By Antoine Grondin, Saturday March 22, 2014 - Is there an error in this post? Submit a fix here.

Obviously, when someone’s wrong on the internet, you’ve gotta do something about it. In this case, an individual on StackOverflow mentionned that using maps for membership testing was slower than simply iterating over an array, for $n$ small enough.

Their argument was that the cost of hashing the value was higher than doing a lookup in an array, for most practical sizes. In their words, practical size meant until over a million values.

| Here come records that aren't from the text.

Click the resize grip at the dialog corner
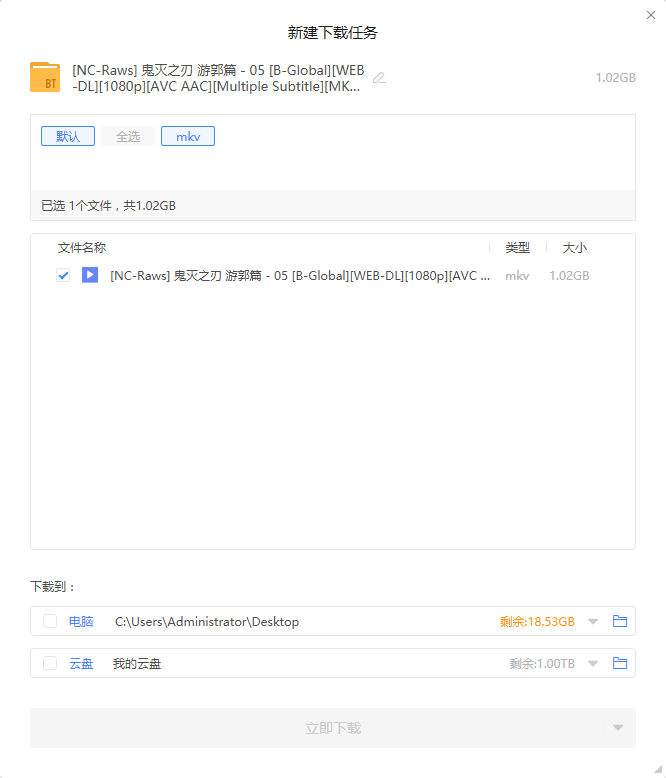666x778 pixels. tap(659, 771)
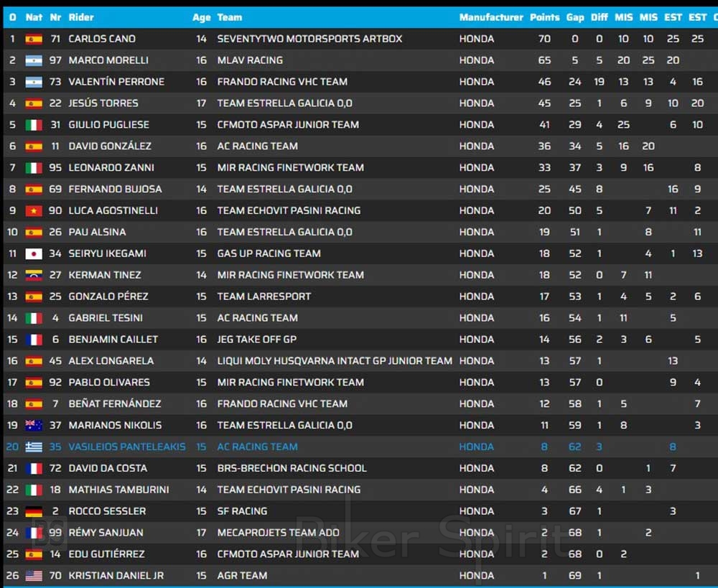Click the USA flag next to Kristian Daniel Jr

[34, 576]
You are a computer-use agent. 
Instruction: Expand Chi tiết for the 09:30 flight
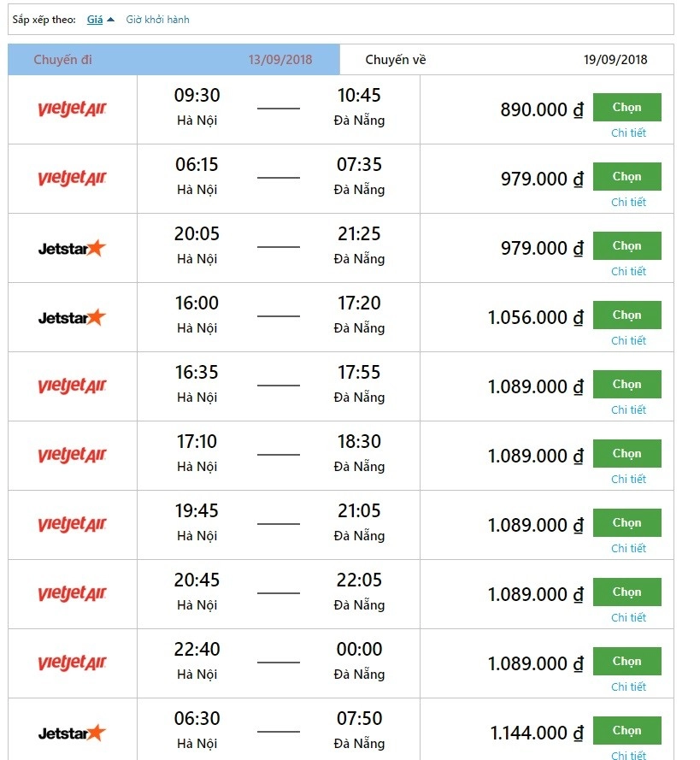click(x=628, y=133)
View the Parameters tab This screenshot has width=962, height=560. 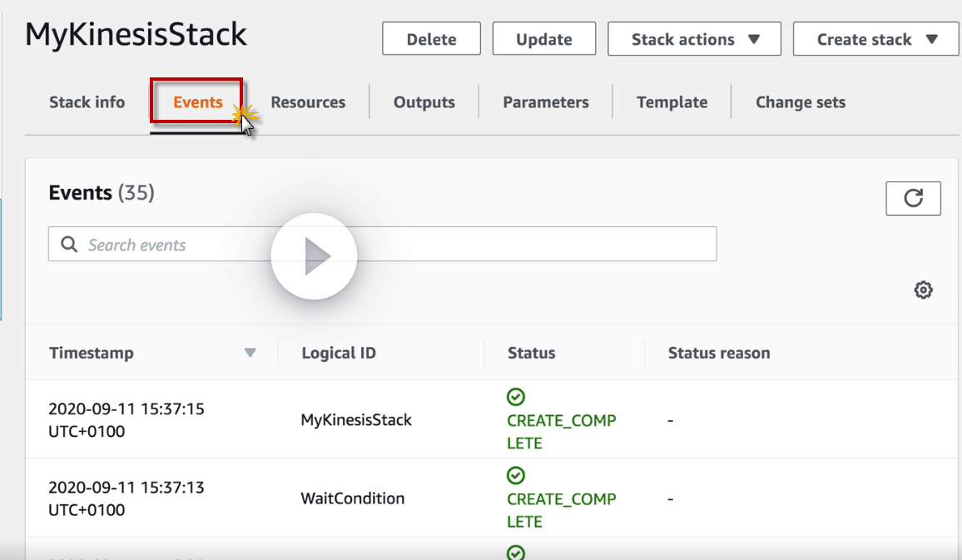coord(545,102)
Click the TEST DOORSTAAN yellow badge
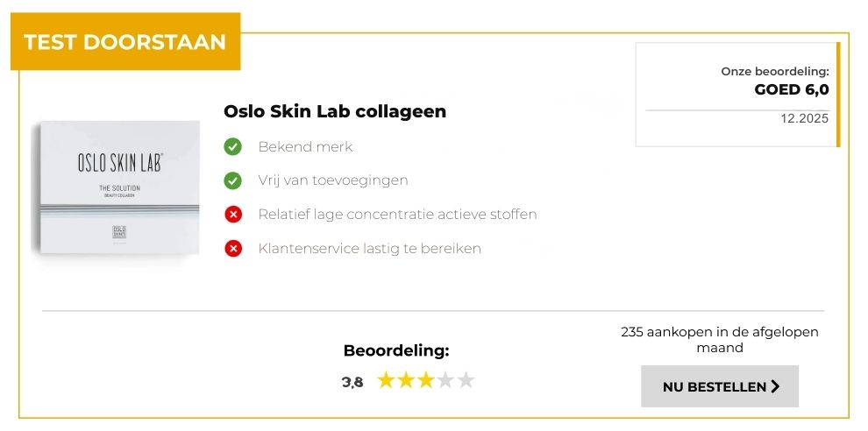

Now you might be wondering why I’m not directly linking to the comment in question. The reason is that I can’t find it anymore. I only remember the comment troubled me enough to make me shout “Someone’s wrong on the internet!”

Someone's wrong on the internet!

But I had doubts; their argument could have made sense. I mean, maybe the cost of hashing is greater than iterating and comparing for $n$ smaller than $something$. I had a gut feeling it was crap, but I’m not pretentious enough to affirm it was crap before actually verifying it was crap.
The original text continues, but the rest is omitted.